It gets even worse. According to Rich Lowry writing for National Review: “Overall, according to Chicago magazine, the rate of nonfatal gunshot injury in Chicago was 46.5 per 100,000 from 2006 to 2012. But it was only 1.62 per 100,000 for whites. For blacks, it was 112.83 per 100,000. For black males, 239.77, and for black males aged 18–34, 599.65, or ‘a staggering one in 200.’” That’s one in every 200 black males between the ages of 18-24 being shot. Blacks can hate whites and blame former President George W. Bush, but neither George W. Bush nor white people are roaming the streets and mini-marts murdering black teenagers. It’s not whites selling the drugs that are destroying black families and black neighborhoods. It is not whites who are pimping black women drug addicts. It is not whites breaking into black homes. It is their black neighbors and the black hoodlums who look exactly just like them and who live next door to them.

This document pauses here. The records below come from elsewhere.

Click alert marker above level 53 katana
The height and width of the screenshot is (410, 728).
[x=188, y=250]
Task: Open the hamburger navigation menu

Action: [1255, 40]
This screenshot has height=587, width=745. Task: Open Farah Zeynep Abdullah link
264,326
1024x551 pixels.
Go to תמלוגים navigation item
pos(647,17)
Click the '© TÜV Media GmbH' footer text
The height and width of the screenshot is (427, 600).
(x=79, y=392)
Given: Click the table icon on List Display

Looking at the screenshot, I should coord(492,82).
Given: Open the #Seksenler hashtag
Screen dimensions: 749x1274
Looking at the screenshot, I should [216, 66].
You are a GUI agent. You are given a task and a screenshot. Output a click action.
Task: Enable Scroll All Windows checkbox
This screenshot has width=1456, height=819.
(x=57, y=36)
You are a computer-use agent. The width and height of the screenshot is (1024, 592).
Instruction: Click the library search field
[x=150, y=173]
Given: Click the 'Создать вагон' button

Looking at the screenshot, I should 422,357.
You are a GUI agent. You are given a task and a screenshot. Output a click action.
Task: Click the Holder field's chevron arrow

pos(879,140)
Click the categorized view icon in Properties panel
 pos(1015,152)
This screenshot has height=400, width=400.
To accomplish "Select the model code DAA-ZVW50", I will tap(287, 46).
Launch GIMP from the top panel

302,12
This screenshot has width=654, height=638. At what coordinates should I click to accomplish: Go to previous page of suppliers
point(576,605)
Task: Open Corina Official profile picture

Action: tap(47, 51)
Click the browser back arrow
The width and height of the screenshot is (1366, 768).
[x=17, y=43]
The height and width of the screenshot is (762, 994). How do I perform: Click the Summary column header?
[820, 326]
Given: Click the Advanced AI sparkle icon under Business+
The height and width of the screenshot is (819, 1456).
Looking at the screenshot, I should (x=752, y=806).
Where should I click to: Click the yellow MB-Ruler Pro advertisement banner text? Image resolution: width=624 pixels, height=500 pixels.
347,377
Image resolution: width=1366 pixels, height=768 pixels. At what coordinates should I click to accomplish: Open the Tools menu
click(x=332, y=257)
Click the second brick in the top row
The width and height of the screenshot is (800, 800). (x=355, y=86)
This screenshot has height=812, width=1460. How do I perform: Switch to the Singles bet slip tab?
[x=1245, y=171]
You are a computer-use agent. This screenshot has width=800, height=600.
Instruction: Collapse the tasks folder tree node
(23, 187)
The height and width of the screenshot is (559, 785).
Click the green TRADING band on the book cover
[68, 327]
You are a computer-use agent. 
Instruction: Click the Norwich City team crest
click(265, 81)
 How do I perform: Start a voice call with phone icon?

At the time the slaves were set free, Lincoln said in the Emancipation Proclamation: “that in all cases where allowed, [blacks should] labor fruitfully for reasonable wages.” The operative words were then and are now “labor fruitfully for reasonable wages.” They did not mean then nor do they mean now blacks should become government dependents. Nowhere in the Emancipation Proclamation was it suggested in any way that the government would provide special dispensation based on the skin color of the slaves.
I also said in my speech that day that it was time for whites to get over guilt for that which they are not guilty nor had any part in. I also proffered the question of where anger and resentment of whites has gotten blacks? I asked blacks if they were better off harboring such emotions?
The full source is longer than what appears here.